Request for Information (RFI): Input on Development of a NIH Data Catalog

June 6, 2013

Biomedical research is becoming more data-intensive as researchers are generating and using increasingly large, complex, and diverse datasets. This era of ‘Big Data’ in biomedical research taxes the ability of many researchers to release, locate, analyze, and interact with these data and associated software due to the lack of tools, accessibility, and training.  In response to these new challenges in biomedical research, and in response to the recommendations of the Data and Informatics Working Group (DIWG) of the Advisory Committee to the NIH Director(, NIH has launched the trans-NIH Big Data to Knowledge (BD2K) Initiative.

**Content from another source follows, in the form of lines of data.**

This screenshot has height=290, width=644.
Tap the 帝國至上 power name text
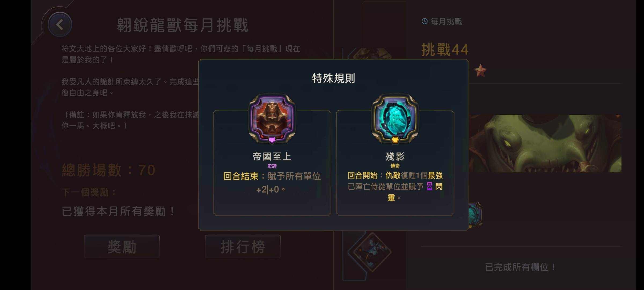(272, 156)
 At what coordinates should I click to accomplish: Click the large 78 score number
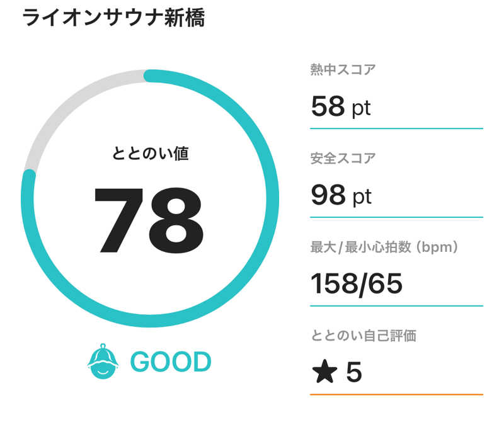coord(149,218)
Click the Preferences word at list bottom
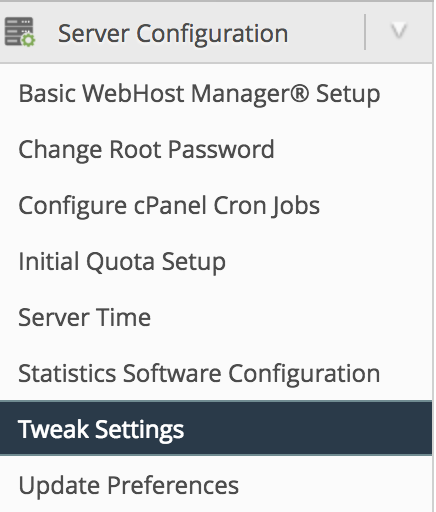The width and height of the screenshot is (436, 512). coord(173,486)
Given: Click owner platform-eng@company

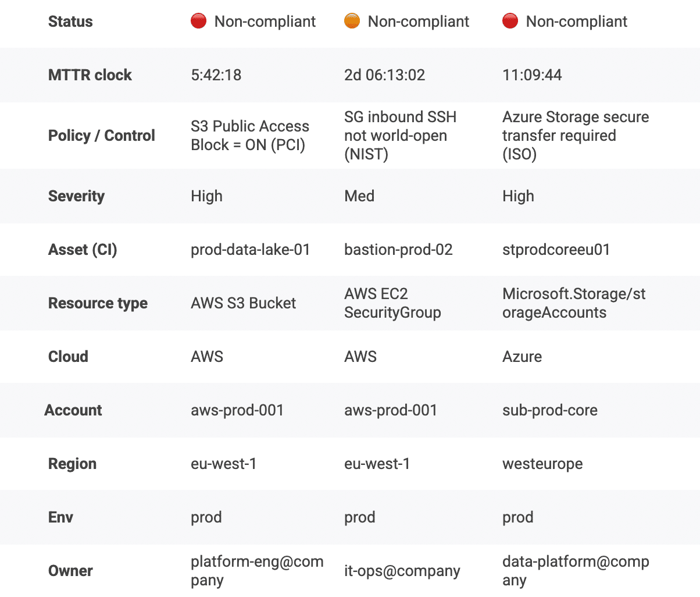Looking at the screenshot, I should pyautogui.click(x=257, y=571).
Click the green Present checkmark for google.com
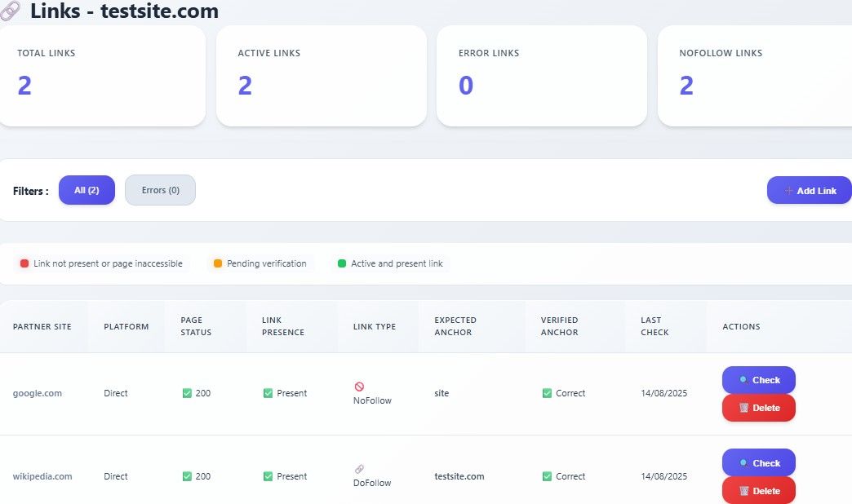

The long-term goal of the BD2K Initiative is to support advances in data science, other quantitative sciences, policy, and training that are needed for the effective use of Big Data in biomedical research.  (The term “biomedical” is used here in the broadest sense to include biological, biomedical, behavioral, social, environmental, and clinical studies that relate to understanding health and disease).  The term ‘Big Data’ refers to datasets that are increasingly larger, more complex, and which exceed the abilities of currently used approaches to manage and analyze.  “Big Data” is also meant to capture the opportunities and address the challenges facing all biomedical researchers in accessing, managing, analyzing and integrating large datasets of diverse data types.  Such data types may include imaging, phenotypic, molecular (including –omics), clinical, environmental, behavioral, and many other types of biological and biomedical data.  “Big Data” also includes data generated for other purposes (e.g. social media, search histories, cell phone data) when they are repurposed and applied to address health research questions.  Biomedical Big Data primarily emanate from three sources: (1) a small number of groups that produce very large amounts of data, usually as part of projects specifically funded to produce important resources for use by the research community at large, or large collections of electronic health records; (2) individual investigators who produce large datasets for their own project, but which might be broadly useful to the research community at-large; (3) an even greater number of investigators who each produce small datasets whose value can be amplified by aggregating or integrating them with other data.

One of the DIWG recommendations was to promote data sharing through the establishment of central and federated Data Catalogs. Among the issues raised were how to establish minimal and relevant metadata to facilitate data sharing, broad adoption of standards to enhance data retrieval, as well as data citation and adoption of the catalog by the broader biomedical community.

BD2K is now considering the development of a biomedical Data Catalog to make biomedical research data findable and citable, as PubMed does for scientific publications.  Such a Data Catalog would make it easier for researchers to find, share, and cite data, as well as the publications and grants that they are associated with. A Data Catalog is distinct from a data repository, but would help make data in such repositories more easily findable and citable in a consistent manner. In addition to supplying core, minimal metadata to ensure a valid data reference, it is envisioned that a Data Catalog would include links out to the location of the data, to the NIH Reporter record of the grant that supported the research, to relevant publications within PubMed or journals, and possibly to associated software or algorithms.